= Work order =
Pictures in the data must not be copied, but everything else should be output exactly.

= Data listing =

════════

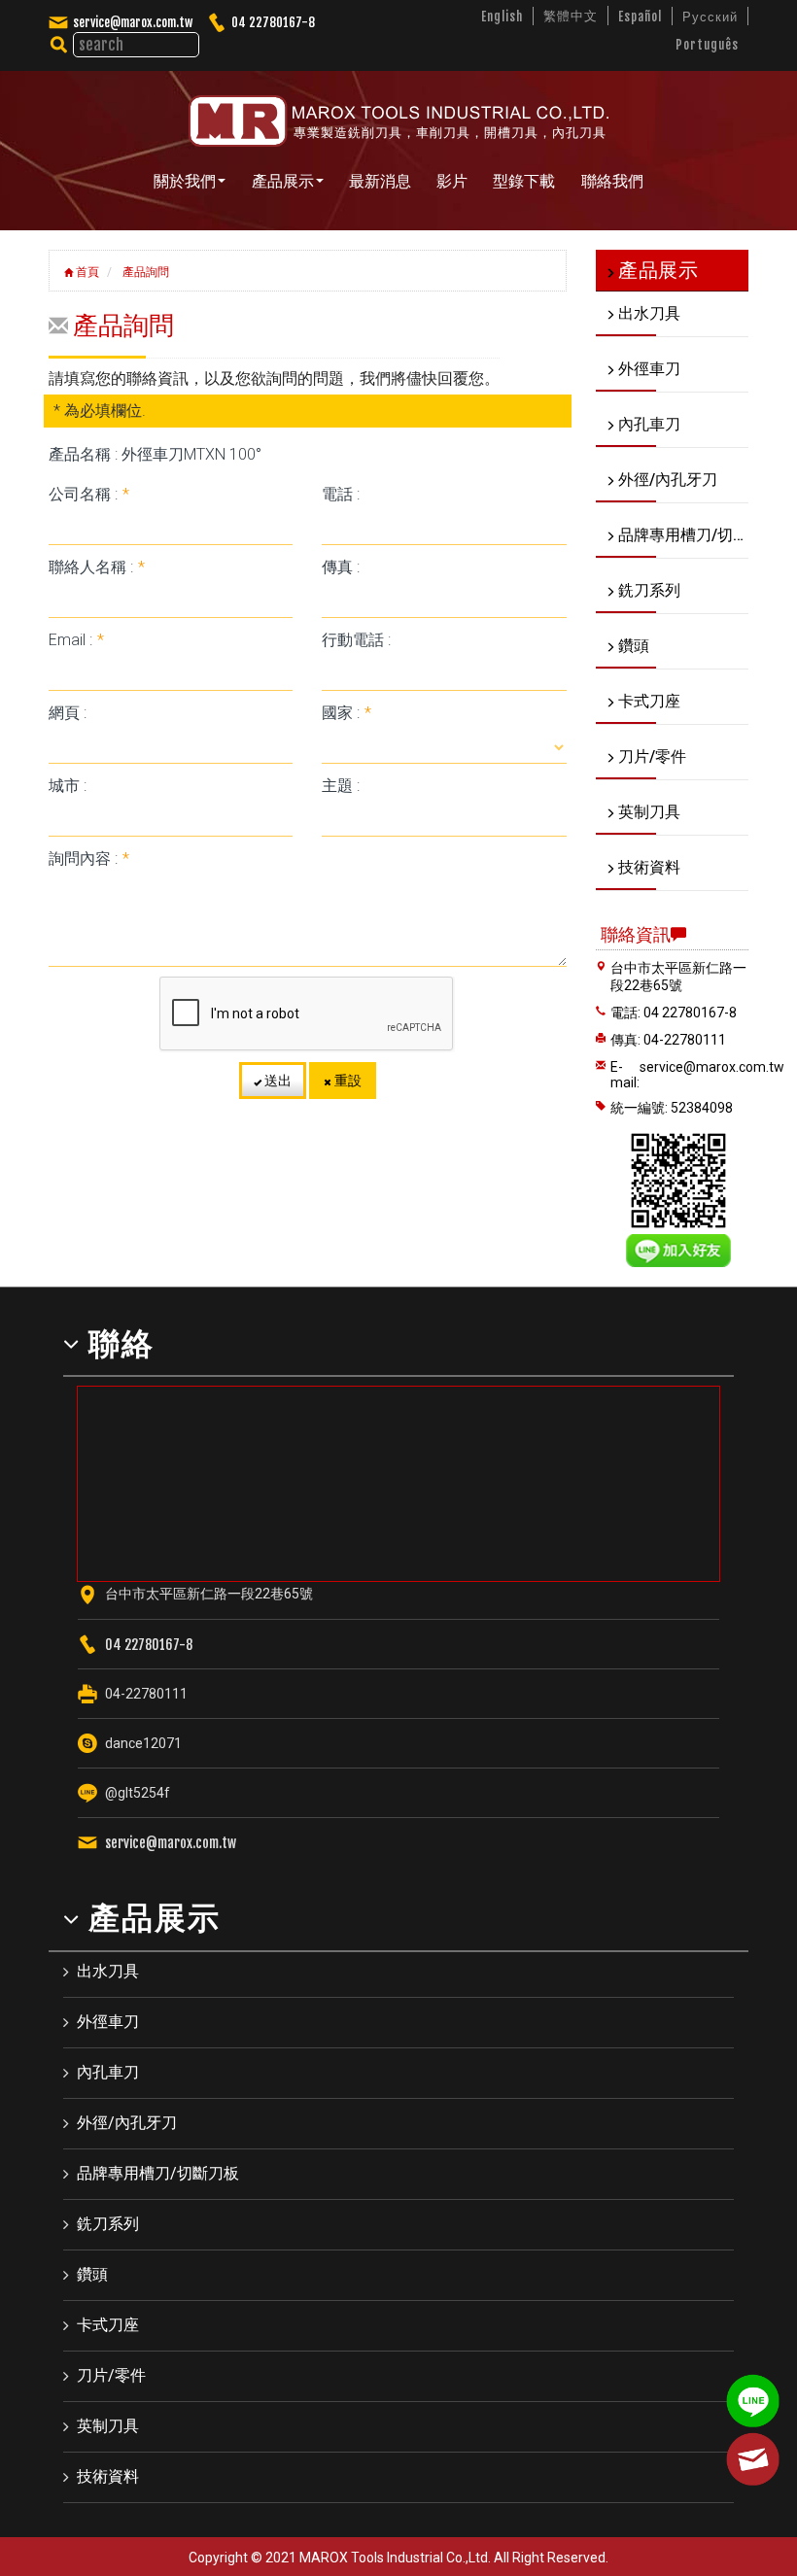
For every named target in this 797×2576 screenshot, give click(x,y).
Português (707, 44)
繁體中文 (570, 15)
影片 (452, 180)
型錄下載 (524, 180)
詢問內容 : (89, 858)
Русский (710, 16)
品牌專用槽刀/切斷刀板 (158, 2173)
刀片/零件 (111, 2375)
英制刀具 (108, 2426)
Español (640, 16)
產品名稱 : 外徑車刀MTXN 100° (155, 454)
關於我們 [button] (185, 180)
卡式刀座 (108, 2325)
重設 (346, 1080)
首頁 (86, 272)
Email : (76, 640)
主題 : (341, 785)
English (502, 16)
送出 (276, 1080)
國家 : (346, 713)
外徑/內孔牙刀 (127, 2122)
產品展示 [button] (283, 180)
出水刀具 (108, 1971)
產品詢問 (144, 272)
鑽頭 (92, 2274)
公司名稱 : (89, 494)
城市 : (68, 785)
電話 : (341, 494)
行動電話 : (356, 640)
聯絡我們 (612, 180)
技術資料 (108, 2476)
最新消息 (380, 180)
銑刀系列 (108, 2224)
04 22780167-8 (273, 22)
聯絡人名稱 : (97, 567)
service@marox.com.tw (132, 22)
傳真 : (341, 567)
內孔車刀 (108, 2072)
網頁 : (68, 713)
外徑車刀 (108, 2021)
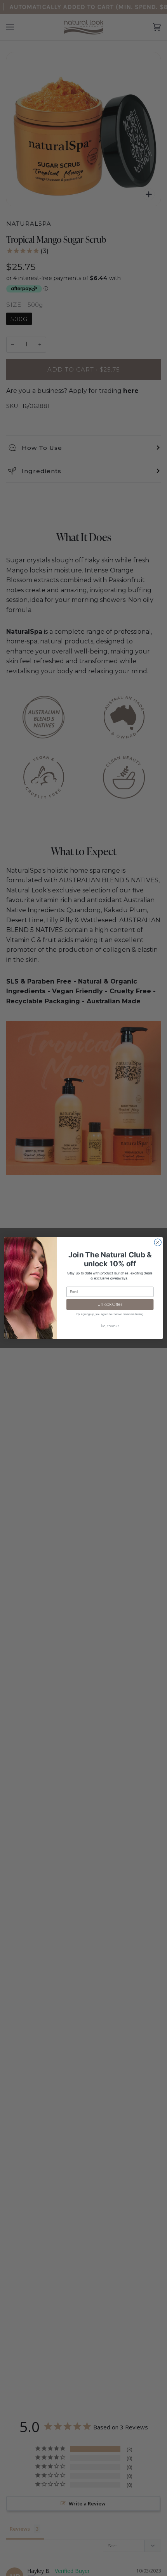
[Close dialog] (157, 1242)
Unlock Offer (109, 1304)
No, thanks (110, 1326)
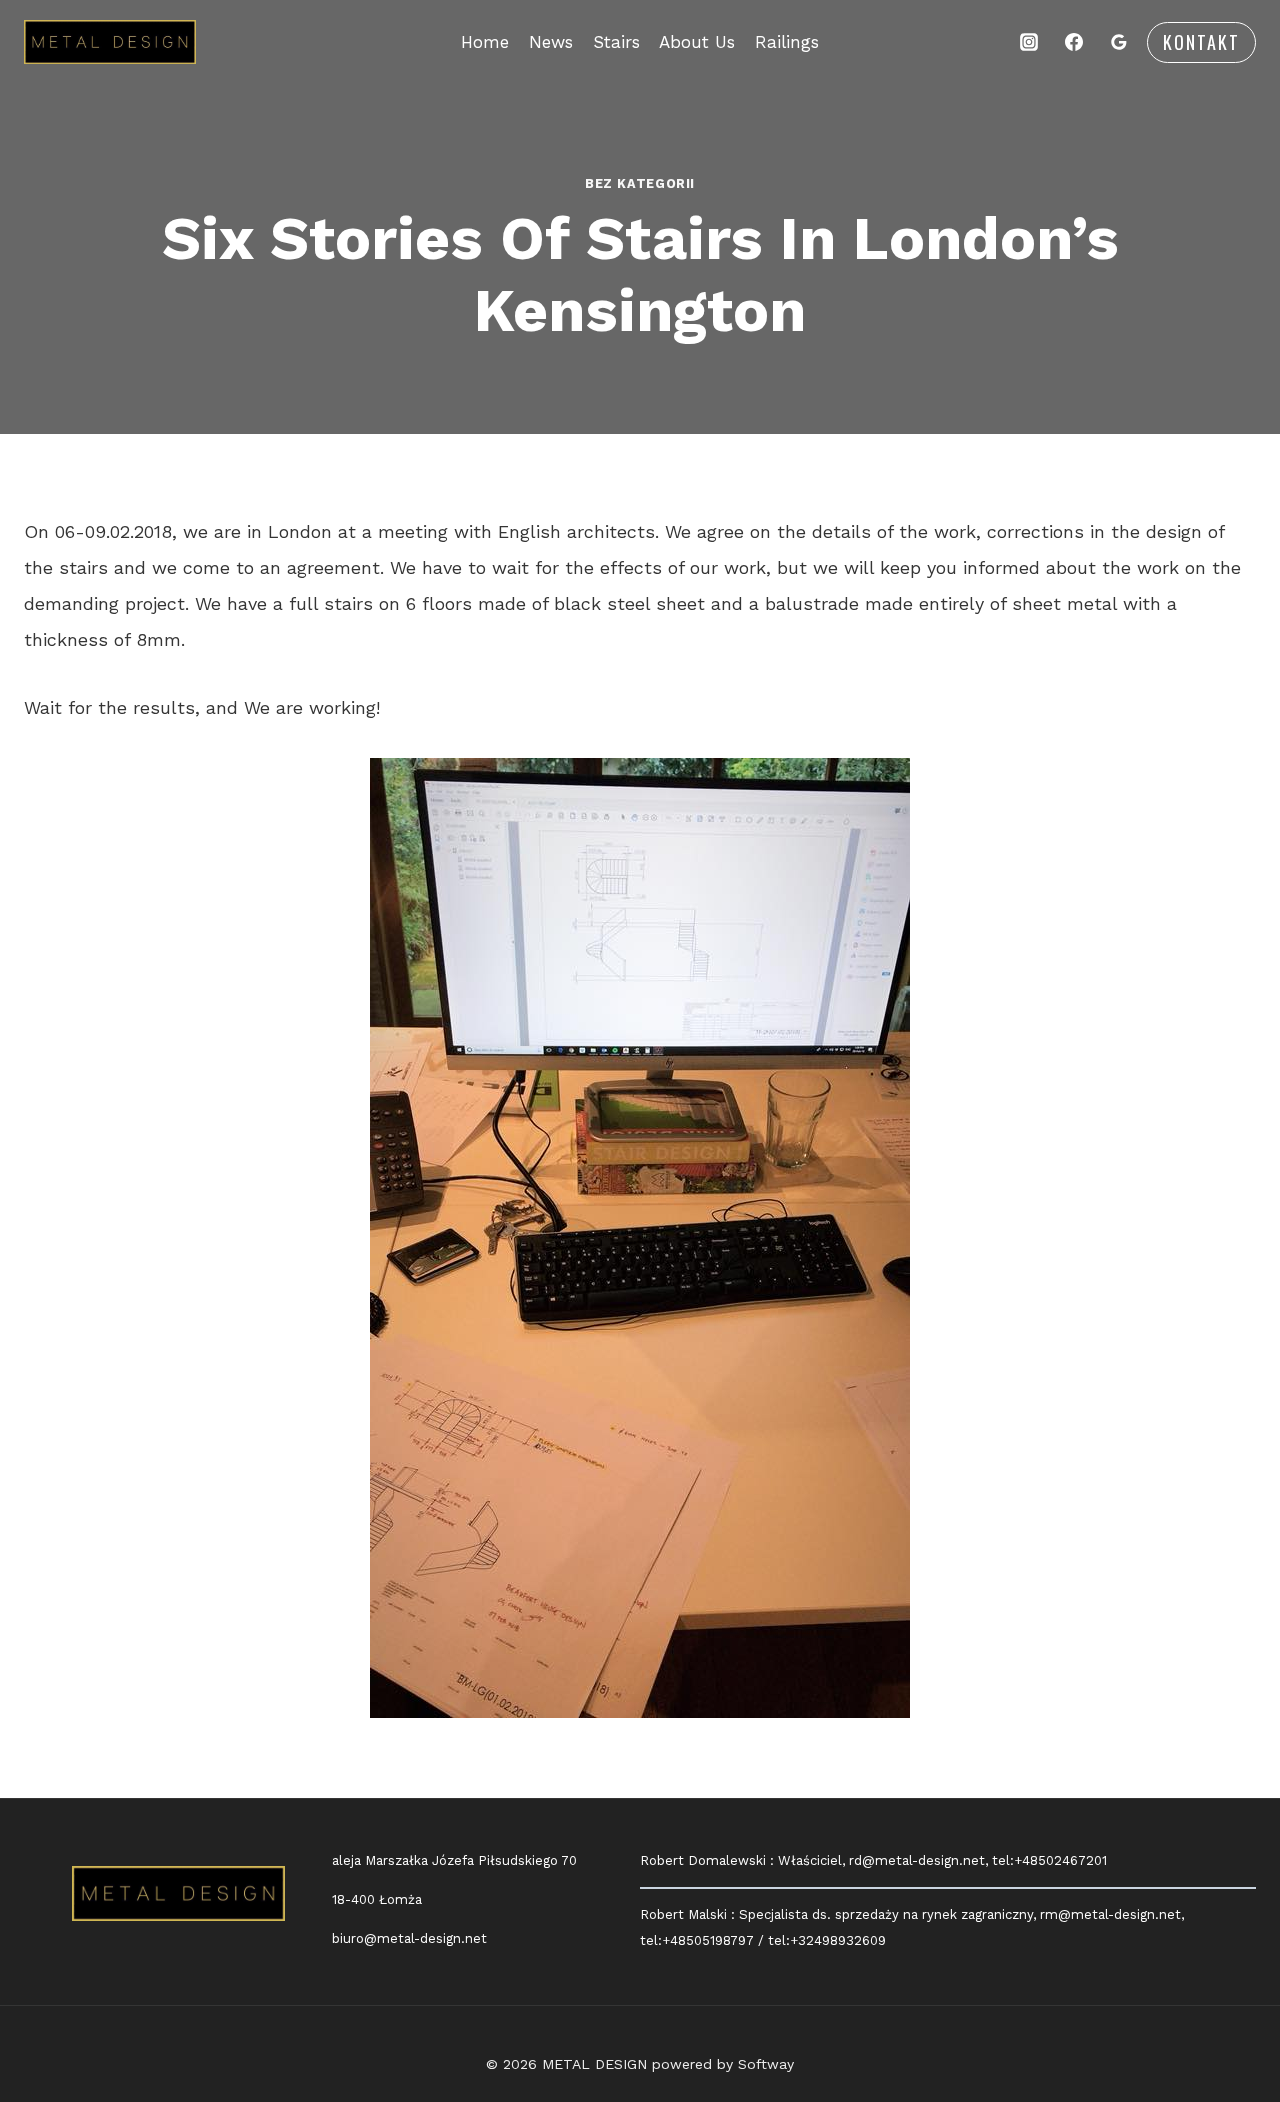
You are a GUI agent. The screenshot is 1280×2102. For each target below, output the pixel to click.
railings (787, 42)
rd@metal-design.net (917, 1860)
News (551, 42)
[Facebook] (1074, 42)
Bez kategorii (640, 183)
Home (485, 42)
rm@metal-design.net (1110, 1914)
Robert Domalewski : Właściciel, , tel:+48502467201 (873, 1860)
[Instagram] (1029, 42)
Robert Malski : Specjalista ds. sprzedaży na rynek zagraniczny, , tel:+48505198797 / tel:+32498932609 (912, 1927)
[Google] (1119, 42)
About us (697, 42)
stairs (616, 42)
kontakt (1201, 42)
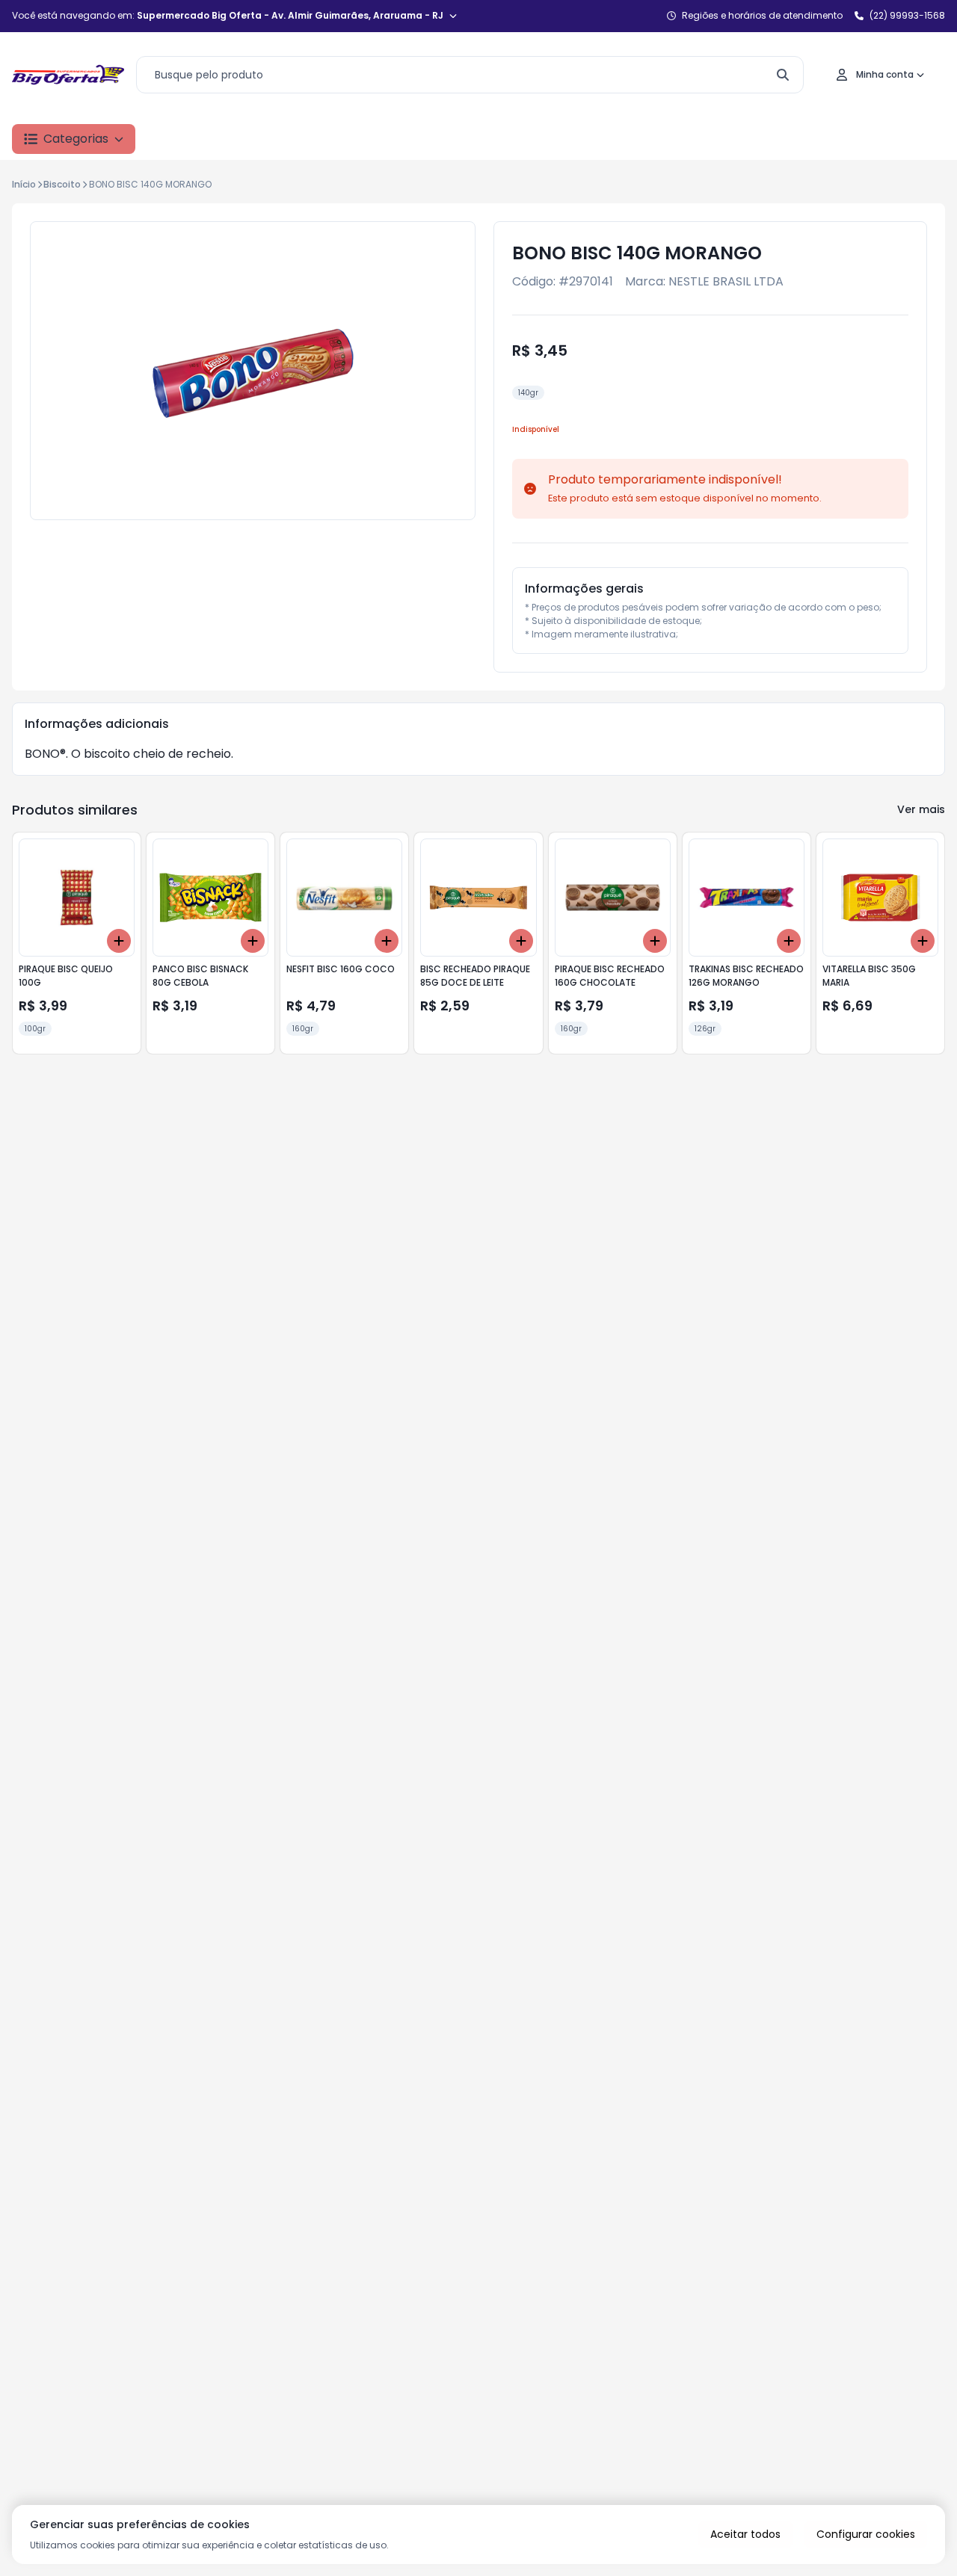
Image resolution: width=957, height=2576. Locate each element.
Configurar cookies (865, 2534)
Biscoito (62, 184)
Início (24, 184)
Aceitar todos (745, 2534)
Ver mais (921, 809)
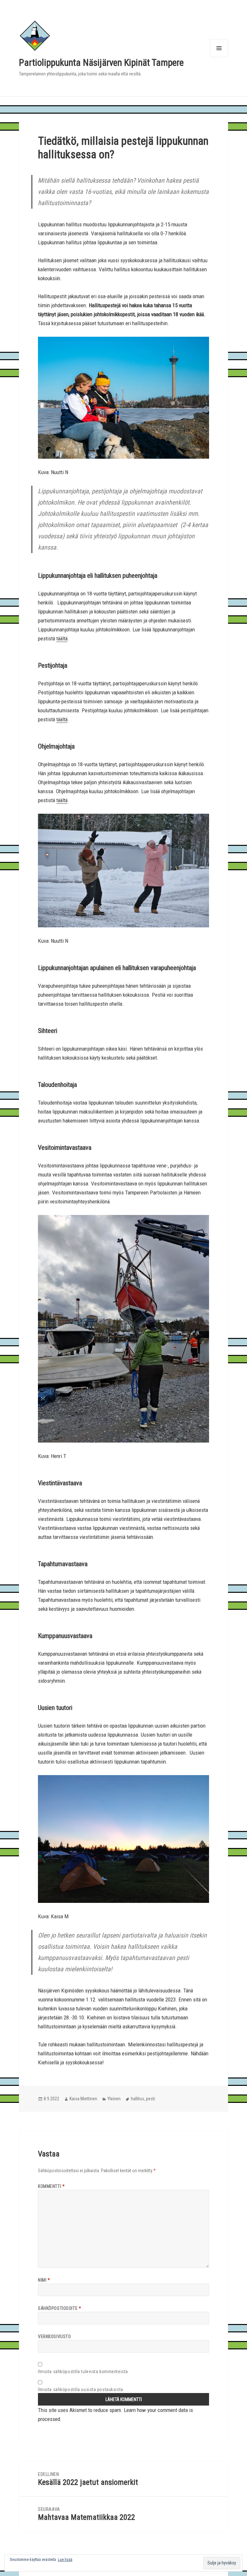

════════

= Worked solution =
For every named target in this 797×2576 screenshot, give click(x,y).
Português (707, 44)
繁體中文 (570, 15)
影片 (452, 180)
型錄下載 (524, 180)
詢問內容 : (89, 858)
Русский (710, 16)
品牌專用槽刀/切斷刀板 (158, 2173)
刀片/零件 (111, 2375)
英制刀具 (108, 2426)
Español (640, 16)
產品名稱 : 外徑車刀MTXN 100° (155, 454)
關於我們 [button] (185, 180)
卡式刀座 (108, 2325)
重設 (346, 1080)
首頁 (86, 272)
Email : (76, 640)
主題 : (341, 785)
English (502, 16)
送出 (276, 1080)
國家 : (346, 713)
外徑/內孔牙刀 (127, 2122)
產品展示 [button] (283, 180)
出水刀具 (108, 1971)
產品詢問 (144, 272)
鑽頭 (92, 2274)
公司名稱 : (89, 494)
城市 : (68, 785)
電話 : (341, 494)
行動電話 : (356, 640)
聯絡我們 (612, 180)
技術資料 (108, 2476)
最新消息 (380, 180)
銑刀系列 (108, 2224)
04 22780167-8 (273, 22)
聯絡人名稱 : (97, 567)
service@marox.com.tw (132, 22)
傳真 : (341, 567)
內孔車刀 (108, 2072)
網頁 : (68, 713)
外徑車刀 (108, 2021)
[Close dialog] (157, 1242)
Unlock Offer (109, 1304)
No, thanks (110, 1326)
You are a GUI agent. The screenshot is 1280×2102. For each target below, output the pixel to click.
railings (787, 42)
rd@metal-design.net (917, 1860)
News (551, 42)
[Facebook] (1074, 42)
Bez kategorii (640, 183)
Home (485, 42)
rm@metal-design.net (1110, 1914)
Robert Domalewski : Właściciel, , tel:+48502467201 (873, 1860)
[Instagram] (1029, 42)
Robert Malski : Specjalista ds. sprzedaży na rynek zagraniczny, , tel:+48505198797 / tel:+32498932609 (912, 1927)
[Google] (1119, 42)
About us (697, 42)
stairs (616, 42)
kontakt (1201, 42)
Image resolution: width=957, height=2576. Locate each element.
Configurar cookies (865, 2534)
Biscoito (62, 184)
Início (24, 184)
Aceitar todos (745, 2534)
Ver mais (921, 809)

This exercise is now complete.